WP: I believe a knee injury ended your career?

JM: Unfortunately, yes. That’s one of those things you endure sometimes in sport. I was unfortunate to have a very bad knee injury.

WP: You were born in Borroloola. There’s a Tasmanian working there by the name of Glen Thompson. He has a dream of bringing a team of kids from there, who he has organised into s soccer team, to play in Tasmania. Is that a possibility?

JM: I come from a little place in the Northern Territory in the Gulf of Carpentaria called Borroloola. I was born on the river banks under the old tribal system, with a tribal Aboriginal woman as a midwife, and I was born that way. At the age of four, I was taken away.

Glen Thompson is up at Borroloola at this time. He just happened to marry an auntie of mine. Glen is a passionate footballer. He is passionate about the game and he has developed football at Borroloola to an extent that no-one else has done in the Northern Territory. He has five Aboriginal teams there. There are three boys’ and two girls’ teams and they have acquitted themselves well at every competition that they’ve had over the last few years. I see Glenn playing a very strong role in the carnival that we’ll be having in July in Townsville. He curates the ground, calls those kids together and he gets them into competitions in the north of Australia, in Darwin, and even into places such as Townsville and the Gold Coast. Apparently he’s taking a girls’ team to Coffs Harbour just prior to the Townsville carnival that we’ll be holding.

Yes, Glen Thompson is a tower of strength up there in the community of Borroloola and he has moved out to places such as Kiana, Nooka and Roper and other places all around Borroloola and has got those communities involved in football.

The teams are on their marks and ready to come to Tasmania, but like a lot of Aboriginal communities, they have problems with funding.

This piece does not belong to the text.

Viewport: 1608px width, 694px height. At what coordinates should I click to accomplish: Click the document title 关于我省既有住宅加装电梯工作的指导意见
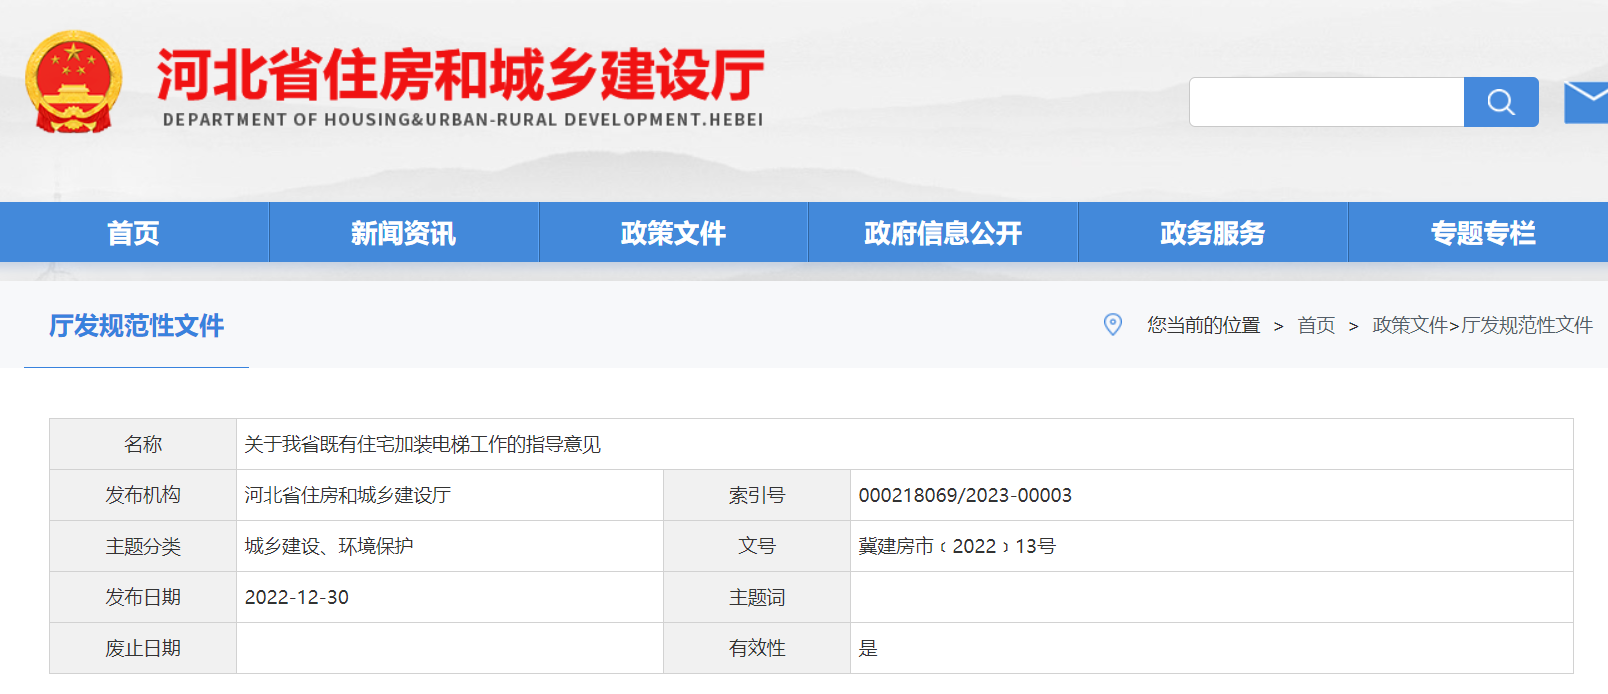(422, 445)
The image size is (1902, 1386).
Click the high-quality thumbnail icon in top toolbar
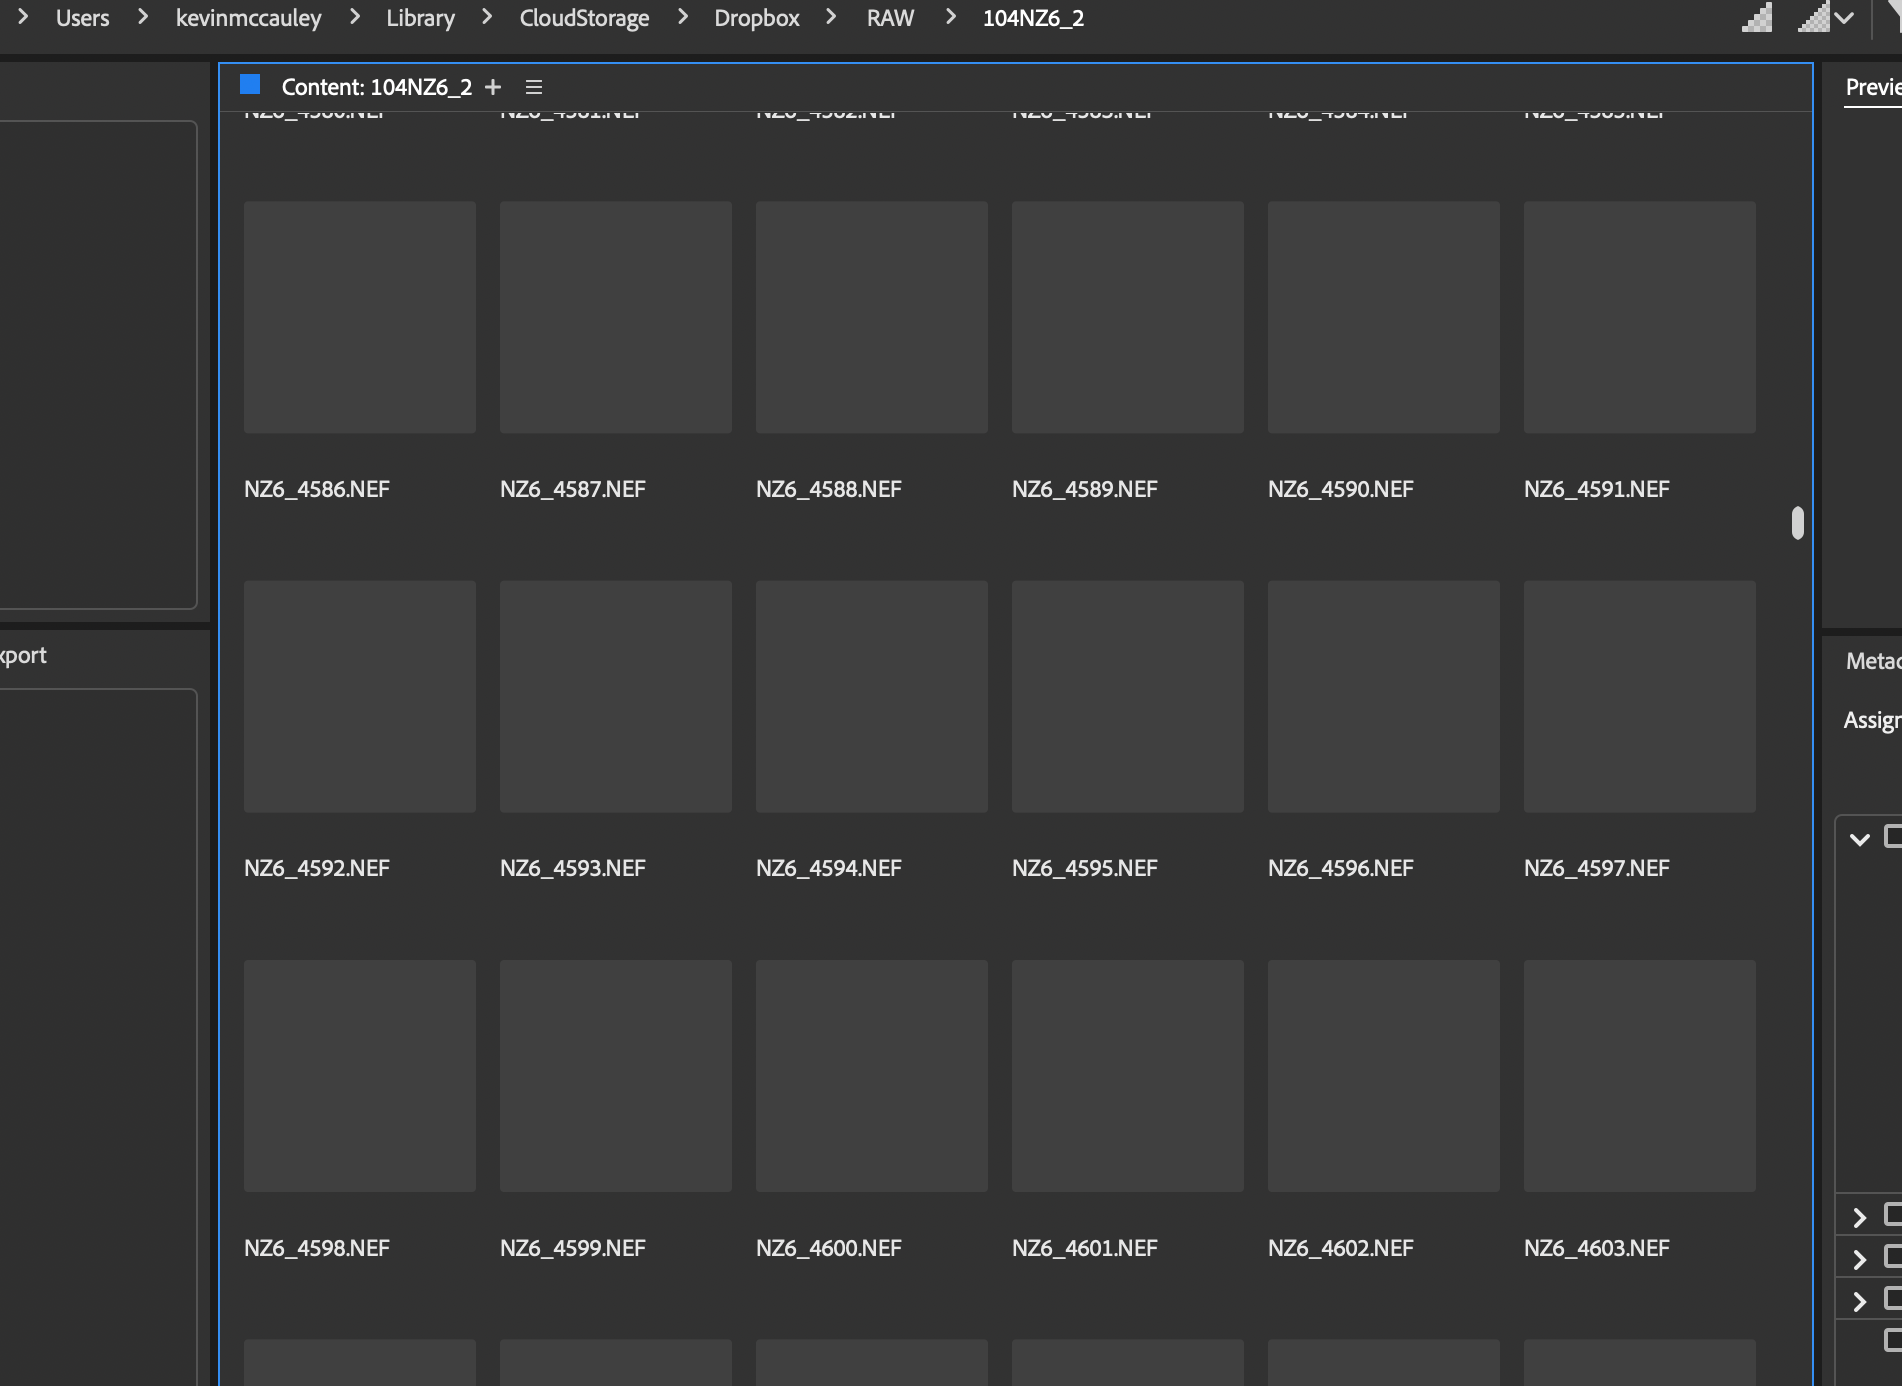pos(1812,17)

If that can be overcome, that team can be down here in a flash. They could have a couple of teams come down. But, it would be good to begin with a team that could come down and play in Hobart.

3 comments:

Brad said...

Nice article Walter. Well done

jerrie kruijver said...

the good old days walter when soccer got some real space in the paper and premierleague games advertised on the back page,i believe you took overfrom mr burnet is that right?

Anonymous said...

No, that's not quite right, Jerrie. Gordon Burnett was followed by Zenon Pasieczny, who was followed by the late Andreas Raftopoulos. I took over following Andreas's untimely passing.